# Social Network Analysis - Project sna_topic_11

In [None]:
import numpy as np
np.random.seed(42)
import random
random.seed(42)

import networkx as nx
import pandas as pd
import matplotlib.pyplot as plt


from sklearn.feature_extraction.text import TfidfVectorizer, CountVectorizer

In [None]:
pd.reset_option("^display")

In [None]:
pd.set_option('display.float_format', '{:20,.4f}'.format)
pd.set_option('display.max_colwidth', None)
pd.set_option('display.max_rows', 100)
pd.set_option('display.max_columns', 100)
pd.set_option('display.max_colwidth', None)
pd.set_option('display.width', 2000)

## The Data

The data set is provided by Der Standard, one of the top Austrian newspapers.
In the online Standard people can post comments below articles and up/down vote comments.

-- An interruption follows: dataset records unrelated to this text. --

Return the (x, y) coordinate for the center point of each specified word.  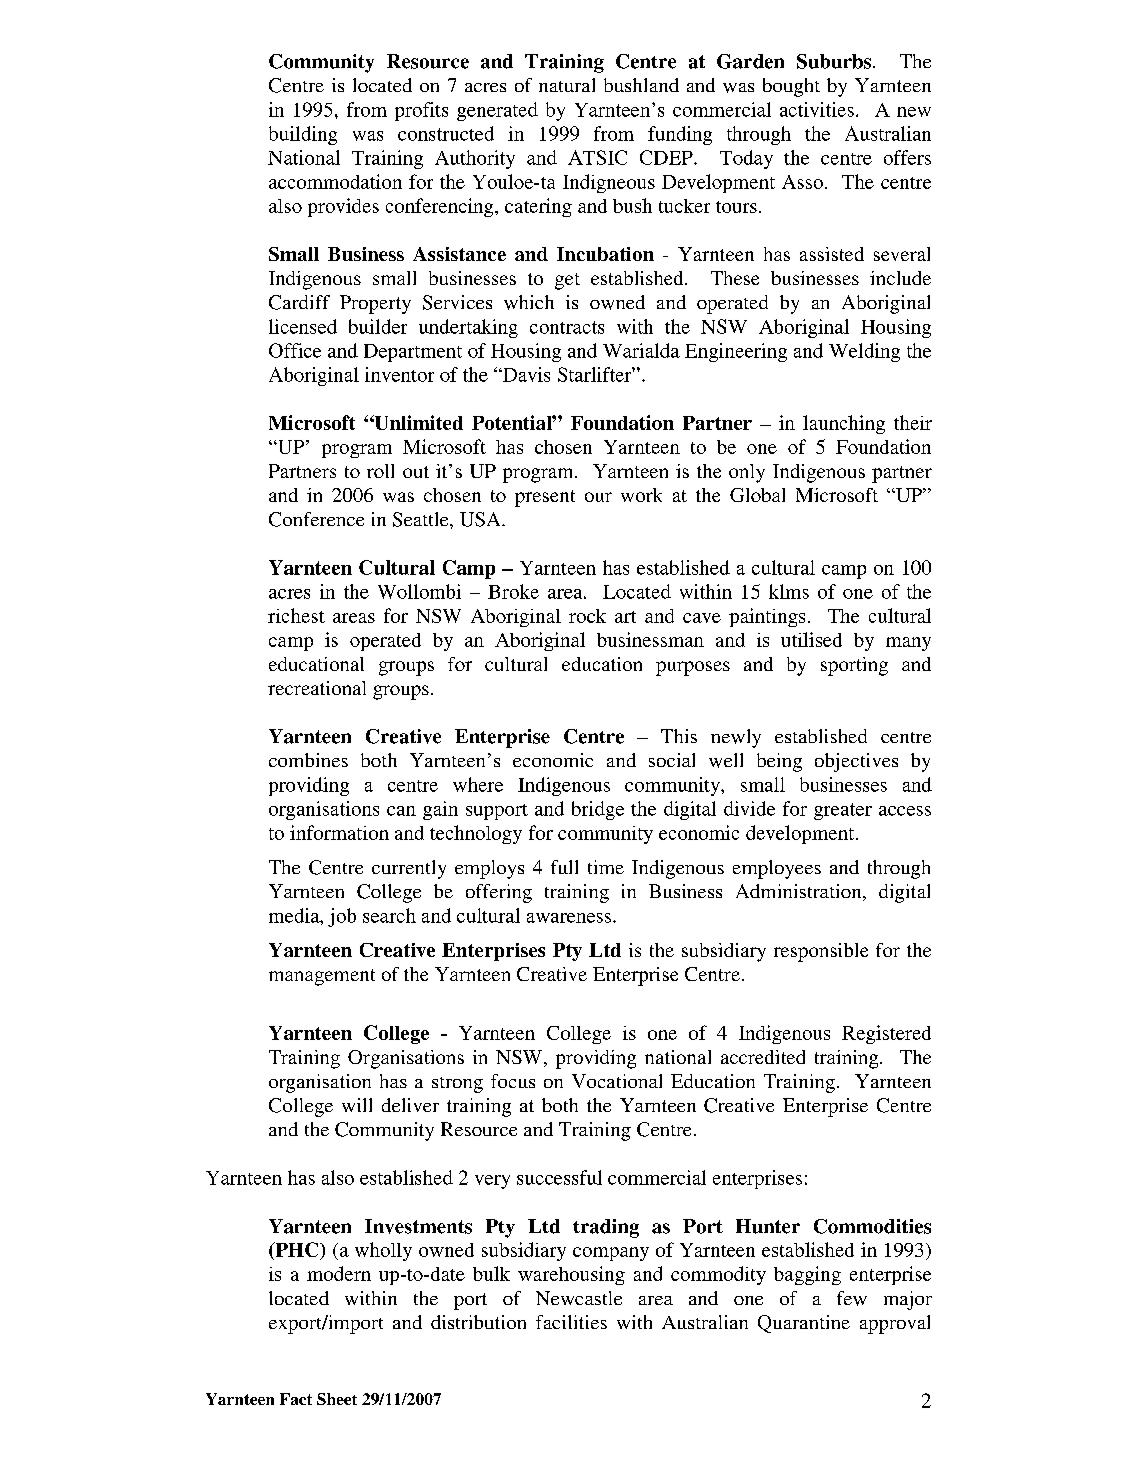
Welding (864, 352)
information (339, 832)
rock (587, 616)
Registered (886, 1034)
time (606, 867)
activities (817, 109)
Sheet (337, 1399)
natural (567, 85)
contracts (567, 327)
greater (843, 811)
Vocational (617, 1081)
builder (378, 326)
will (357, 1105)
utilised (811, 639)
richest (296, 615)
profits (421, 111)
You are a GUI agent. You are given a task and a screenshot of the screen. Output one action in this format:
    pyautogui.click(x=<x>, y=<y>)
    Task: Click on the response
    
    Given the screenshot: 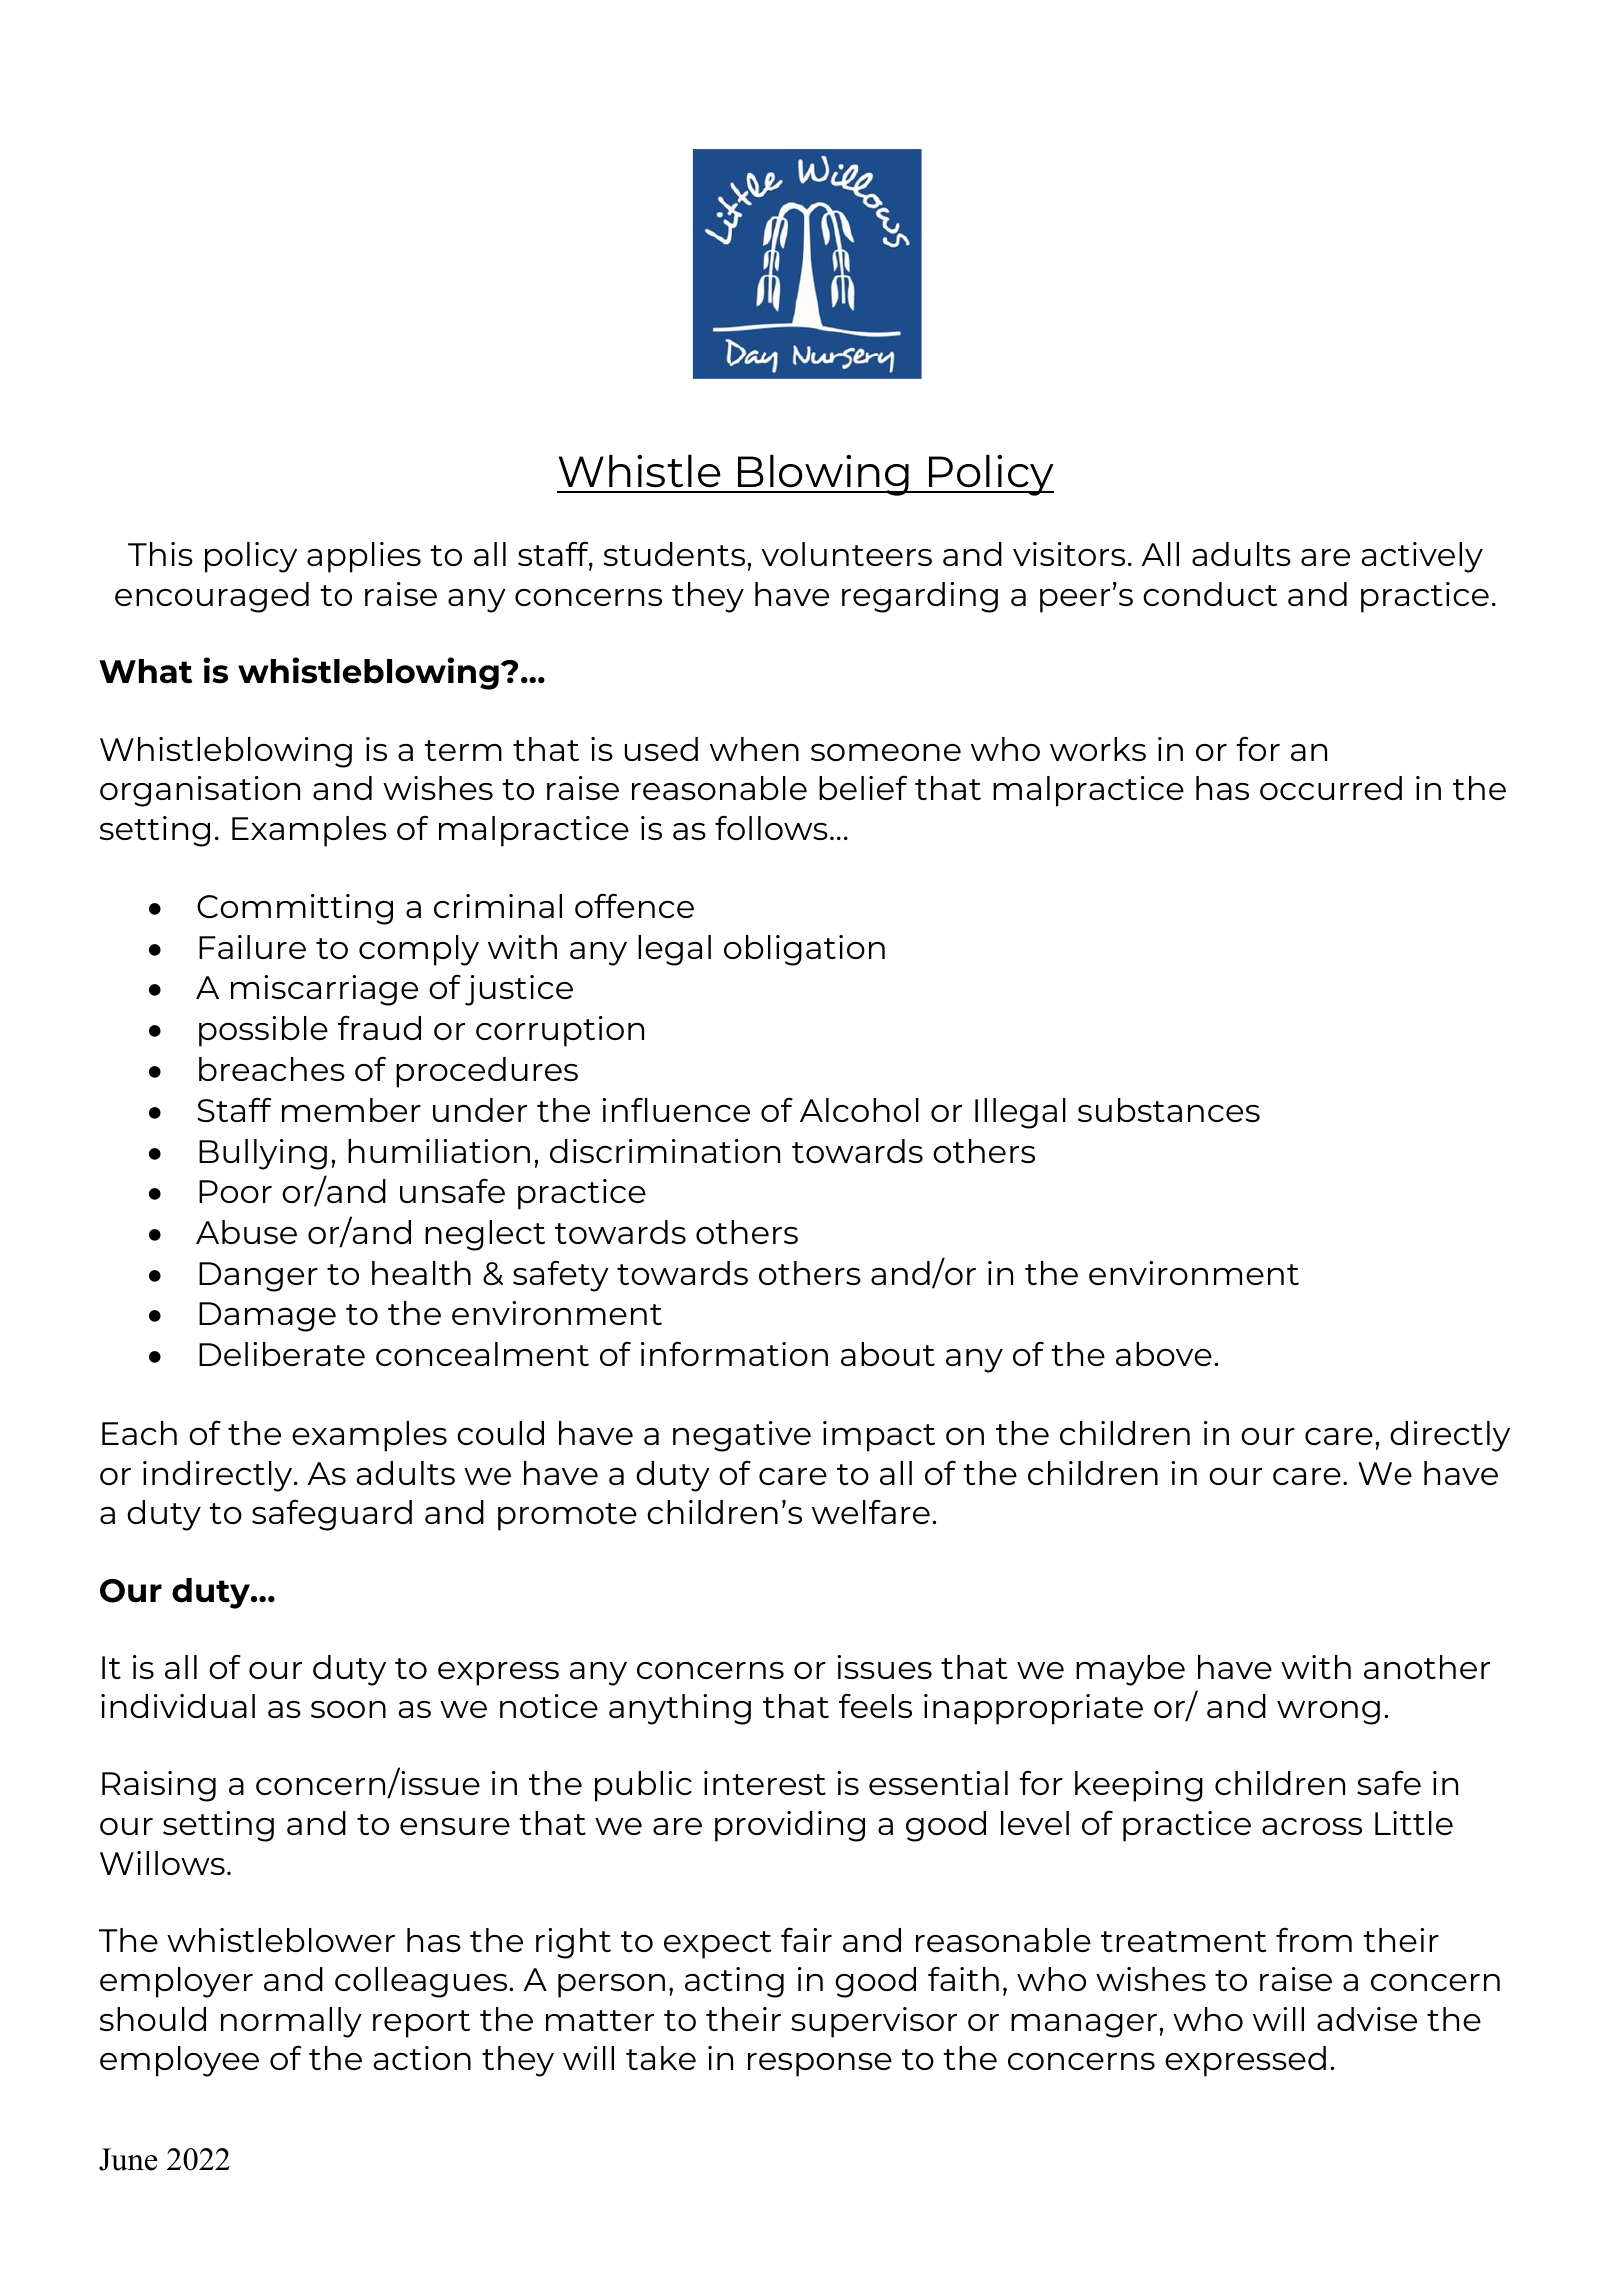 What is the action you would take?
    pyautogui.click(x=820, y=2065)
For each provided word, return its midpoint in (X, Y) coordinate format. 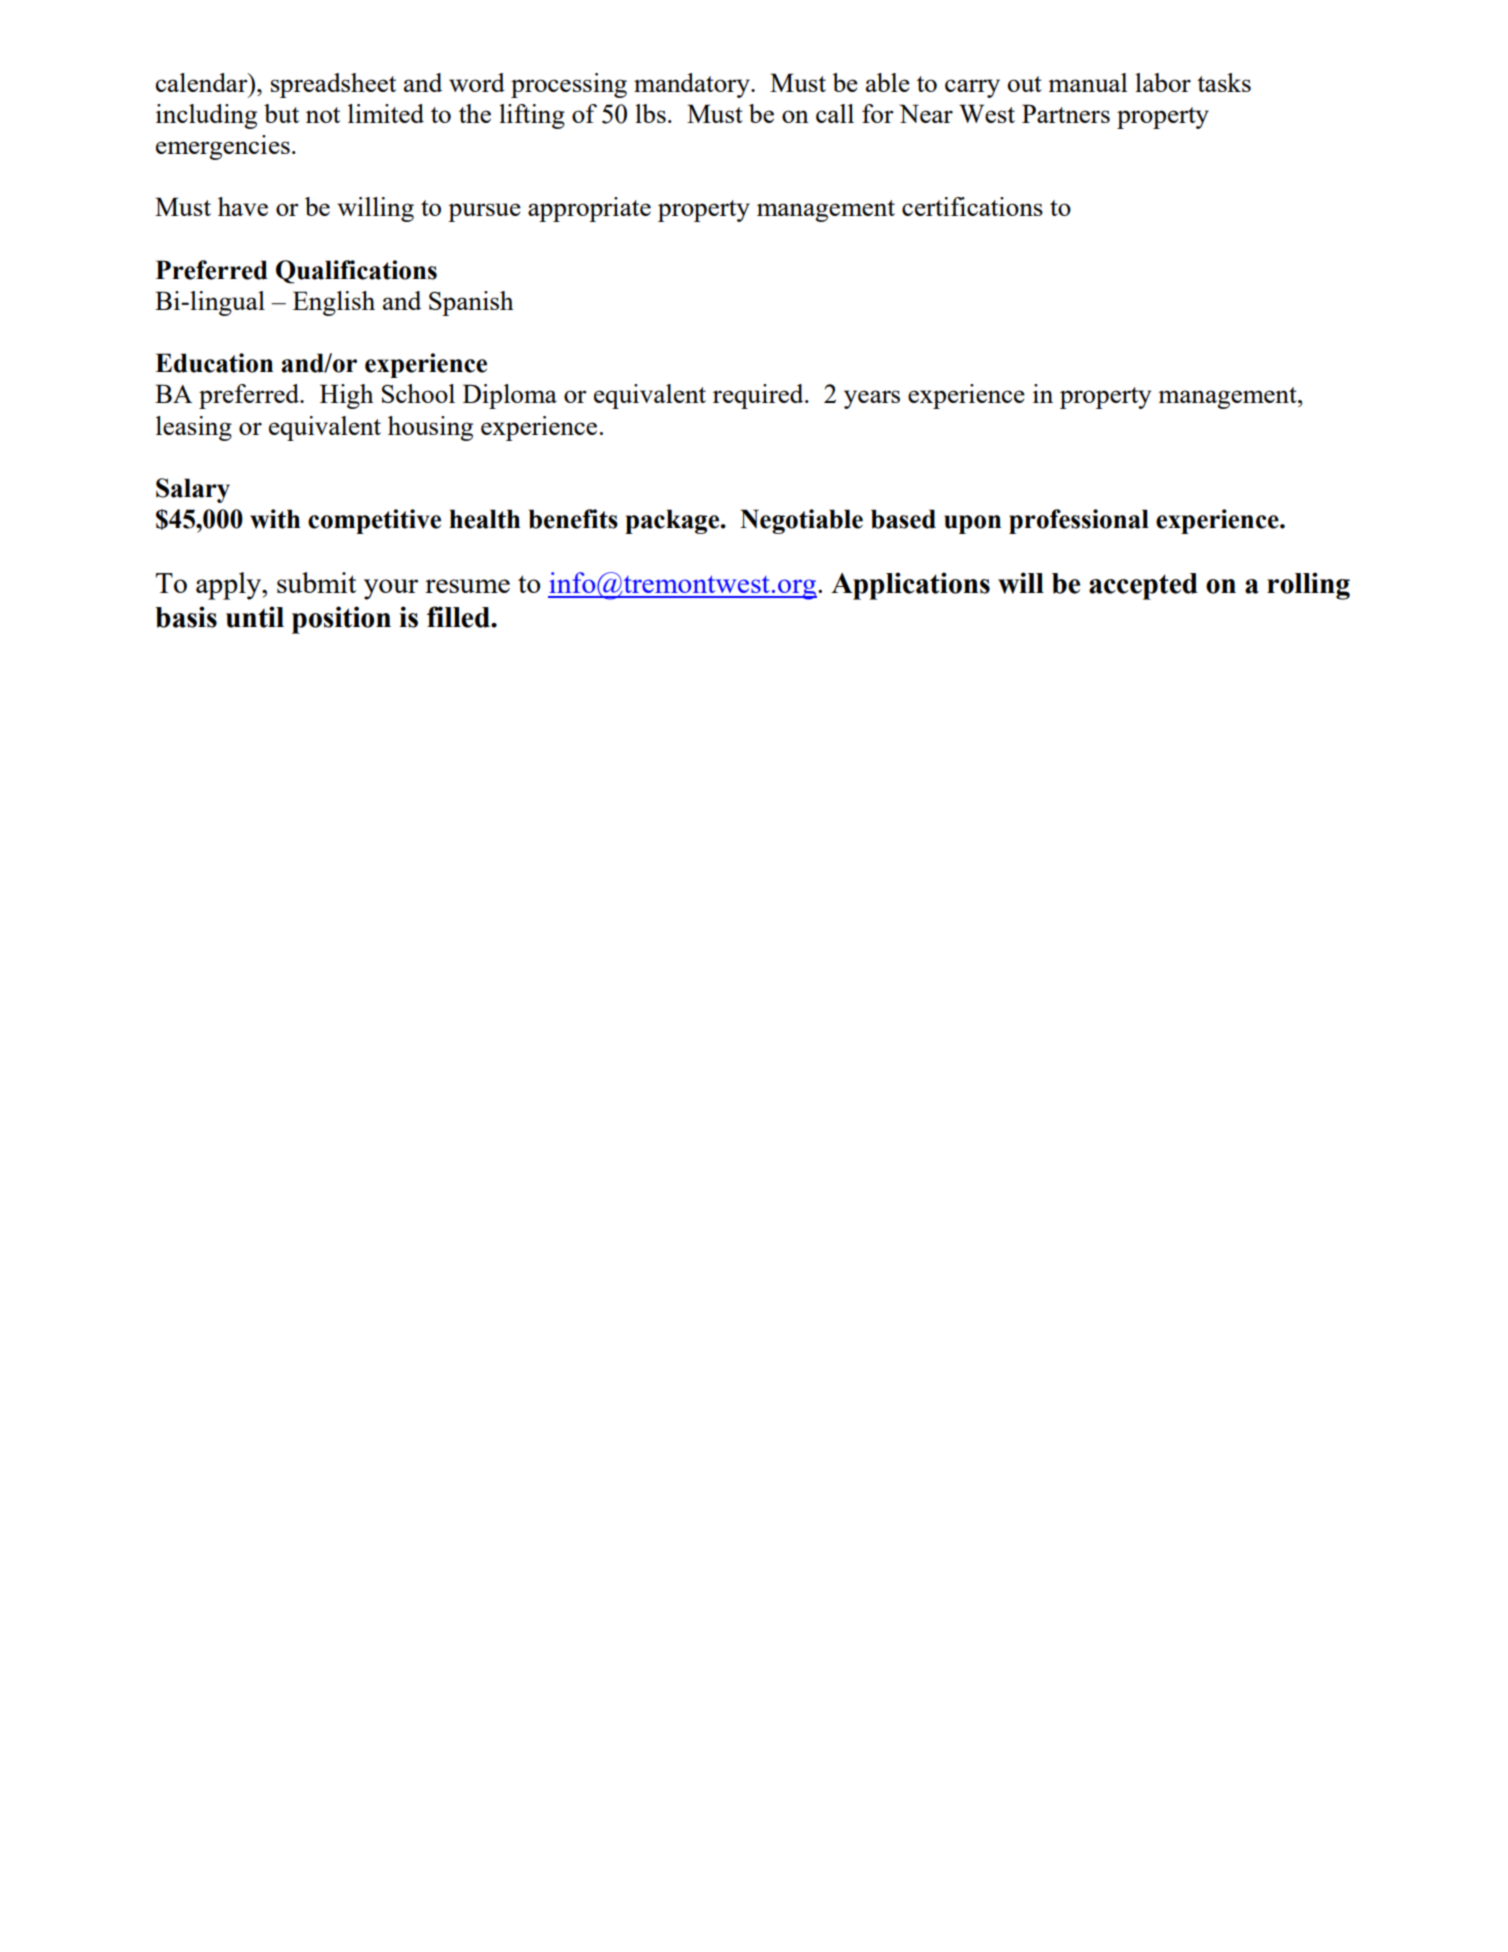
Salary (193, 490)
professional (1079, 521)
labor (1163, 82)
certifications (972, 206)
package (673, 521)
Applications (910, 586)
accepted (1143, 586)
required (759, 396)
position (341, 620)
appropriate (589, 209)
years (872, 399)
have (243, 206)
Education (214, 363)
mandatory (693, 85)
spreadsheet (333, 85)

1. There are two files containing all **postings** to articles in May 2019 (due to high amount of data, the postings were split into two files). The respective file also contains additionally meta-data of the postings and articles and some details about the users who composed the postings.

2. There are two files containing all **votes** for the postings in point 1 (due to high amount of data, the votes were split into two files). The respective file also contains information whether the vote was negative or positive and some details about the user who did the voting.

3. There is one file containing **following and ignoring relationships** among all the users who posted (see point 1) or voted (see point 2) to articles published in May 2019. A following relationship (i.e., the user with the `ID_CommunityIdentity` given in column 1 follows the user with the `ID_CommunityIdentityConnectedTo` given in column 2) is indicated by a “1” in column the `“ID_CommunityConnectionType”`, a ignoring relationship by a “2” in that column (i.e., the user with the `ID_CommunityIdentity` given in column 1 ignores the user with the `ID_CommunityIdentityConnectedTo` given in column 2).

There are different entities in the data set: 
* **Users** - identified by *ID_CommunityIdentity* (or *UserCommunityName*)
* **Postings** - identified by *ID_Posting*
* **Articles** - identified by *ID_Article*

In [None]:
# define path to datasets:
file_postings_1 = 'data/Postings_01052019_15052019.csv'
file_postings_2 = 'data/Postings_16052019_31052019.csv'
file_votes_1 = 'data/Votes_01052019_15052019.csv'
file_votes_2 = 'data/Votes_16052019_31052019.csv'
file_following_ignoring = 'data/Following_Ignoring_Relationships_01052019_31052019.csv'

output_dir = 'output/'

In [None]:
df_postings_1 = pd.read_csv(file_postings_1, sep=';')
display(df_postings_1.head(2))
df_postings_1.info()

In [None]:
df_postings_2 = pd.read_csv(file_postings_2, sep=';')
display(df_postings_2.head(2))
df_postings_2.info()

In [None]:
df_votes_1 = pd.read_csv(file_votes_1, sep=';')
display(df_votes_1.head(2))
df_votes_1.info()

In [None]:
df_votes_2 = pd.read_csv(file_votes_2, sep=';')
display(df_votes_2.head(2))
df_votes_2.info()

In [None]:
df_following_ignoring = pd.read_csv(file_following_ignoring, sep=';')
display(df_following_ignoring.head(2))
df_following_ignoring.info()

# Relations

## Relation 1: User_A commented/posted to post of User_B

In [None]:
df_postings = pd.concat([df_postings_1, df_postings_2], ignore_index=True)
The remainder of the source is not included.